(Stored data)

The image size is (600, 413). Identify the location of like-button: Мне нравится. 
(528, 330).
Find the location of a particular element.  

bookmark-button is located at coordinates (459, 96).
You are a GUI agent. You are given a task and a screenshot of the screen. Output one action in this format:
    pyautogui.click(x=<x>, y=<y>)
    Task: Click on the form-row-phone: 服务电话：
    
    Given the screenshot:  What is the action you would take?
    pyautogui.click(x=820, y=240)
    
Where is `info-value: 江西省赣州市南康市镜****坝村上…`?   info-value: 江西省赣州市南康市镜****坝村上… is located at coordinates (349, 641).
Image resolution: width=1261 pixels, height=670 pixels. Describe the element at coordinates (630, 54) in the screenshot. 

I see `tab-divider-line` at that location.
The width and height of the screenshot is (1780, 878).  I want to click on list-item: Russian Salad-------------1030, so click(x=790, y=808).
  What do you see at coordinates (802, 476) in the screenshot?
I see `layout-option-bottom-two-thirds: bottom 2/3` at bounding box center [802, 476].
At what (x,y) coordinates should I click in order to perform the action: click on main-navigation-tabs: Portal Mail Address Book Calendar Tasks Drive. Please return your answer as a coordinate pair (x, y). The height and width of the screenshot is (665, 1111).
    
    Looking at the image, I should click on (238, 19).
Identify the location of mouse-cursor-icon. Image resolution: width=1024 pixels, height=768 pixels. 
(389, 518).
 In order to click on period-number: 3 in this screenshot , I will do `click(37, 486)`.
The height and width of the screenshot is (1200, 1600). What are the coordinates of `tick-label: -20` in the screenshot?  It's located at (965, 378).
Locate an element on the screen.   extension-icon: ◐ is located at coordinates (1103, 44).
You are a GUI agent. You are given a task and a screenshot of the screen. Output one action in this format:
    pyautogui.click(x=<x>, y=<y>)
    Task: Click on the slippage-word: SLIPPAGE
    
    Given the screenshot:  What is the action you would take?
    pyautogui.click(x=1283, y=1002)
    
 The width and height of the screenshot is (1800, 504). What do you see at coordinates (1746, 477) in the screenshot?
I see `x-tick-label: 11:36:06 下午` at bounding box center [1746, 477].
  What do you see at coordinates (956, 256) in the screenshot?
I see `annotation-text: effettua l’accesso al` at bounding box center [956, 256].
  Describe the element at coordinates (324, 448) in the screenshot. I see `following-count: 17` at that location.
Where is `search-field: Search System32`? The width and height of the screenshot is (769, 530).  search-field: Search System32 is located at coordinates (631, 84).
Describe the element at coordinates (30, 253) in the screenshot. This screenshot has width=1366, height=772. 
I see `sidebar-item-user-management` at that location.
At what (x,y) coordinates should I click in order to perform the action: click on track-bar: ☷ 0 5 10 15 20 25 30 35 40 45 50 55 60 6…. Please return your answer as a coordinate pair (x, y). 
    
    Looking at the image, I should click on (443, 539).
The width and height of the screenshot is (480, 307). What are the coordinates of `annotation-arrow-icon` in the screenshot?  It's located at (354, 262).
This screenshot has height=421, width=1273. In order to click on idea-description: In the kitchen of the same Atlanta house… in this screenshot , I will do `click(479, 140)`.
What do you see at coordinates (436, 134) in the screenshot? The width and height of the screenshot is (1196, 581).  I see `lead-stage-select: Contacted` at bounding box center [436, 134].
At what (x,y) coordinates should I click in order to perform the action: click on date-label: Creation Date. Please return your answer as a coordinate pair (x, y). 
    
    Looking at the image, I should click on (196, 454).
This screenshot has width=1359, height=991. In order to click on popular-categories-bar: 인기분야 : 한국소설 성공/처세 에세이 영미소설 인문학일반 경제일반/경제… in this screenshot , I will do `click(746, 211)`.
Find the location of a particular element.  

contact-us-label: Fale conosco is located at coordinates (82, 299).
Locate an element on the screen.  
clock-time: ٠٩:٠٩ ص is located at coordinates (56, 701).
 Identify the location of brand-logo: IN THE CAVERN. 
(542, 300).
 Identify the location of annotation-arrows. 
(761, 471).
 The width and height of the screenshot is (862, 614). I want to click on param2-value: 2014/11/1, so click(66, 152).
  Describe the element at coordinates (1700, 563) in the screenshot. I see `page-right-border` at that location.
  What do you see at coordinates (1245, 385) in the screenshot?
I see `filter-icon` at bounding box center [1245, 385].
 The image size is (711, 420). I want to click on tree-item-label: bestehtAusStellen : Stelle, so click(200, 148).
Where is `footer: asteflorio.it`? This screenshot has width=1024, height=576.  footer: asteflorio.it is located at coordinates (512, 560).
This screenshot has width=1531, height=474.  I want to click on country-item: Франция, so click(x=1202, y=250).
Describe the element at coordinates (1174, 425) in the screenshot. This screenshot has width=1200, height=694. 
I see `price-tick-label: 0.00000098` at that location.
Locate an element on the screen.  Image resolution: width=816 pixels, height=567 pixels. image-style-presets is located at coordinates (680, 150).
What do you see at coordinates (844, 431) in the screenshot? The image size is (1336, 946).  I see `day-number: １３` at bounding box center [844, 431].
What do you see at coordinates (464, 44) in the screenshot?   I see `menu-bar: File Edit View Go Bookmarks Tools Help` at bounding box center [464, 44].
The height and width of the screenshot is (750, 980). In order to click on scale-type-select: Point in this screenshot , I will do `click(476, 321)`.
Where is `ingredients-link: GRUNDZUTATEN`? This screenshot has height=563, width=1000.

■ WHAT TO PRODUCE:
Copy each line of the rows above that contains the string "location", with matching case.

■ YOUR SOLUTION:
The image size is (600, 413). Identify the location of like-button: Мне нравится. 
Find the location of a particular element.  
I see `tab-divider-line` at that location.
Identify the location of mouse-cursor-icon. Image resolution: width=1024 pixels, height=768 pixels. 
  Describe the element at coordinates (324, 448) in the screenshot. I see `following-count: 17` at that location.
I see `sidebar-item-user-management` at that location.
Find the location of a particular element.  
 Identify the location of brand-logo: IN THE CAVERN. 
 Identify the location of annotation-arrows. 
  Describe the element at coordinates (1700, 563) in the screenshot. I see `page-right-border` at that location.
I see `price-tick-label: 0.00000098` at that location.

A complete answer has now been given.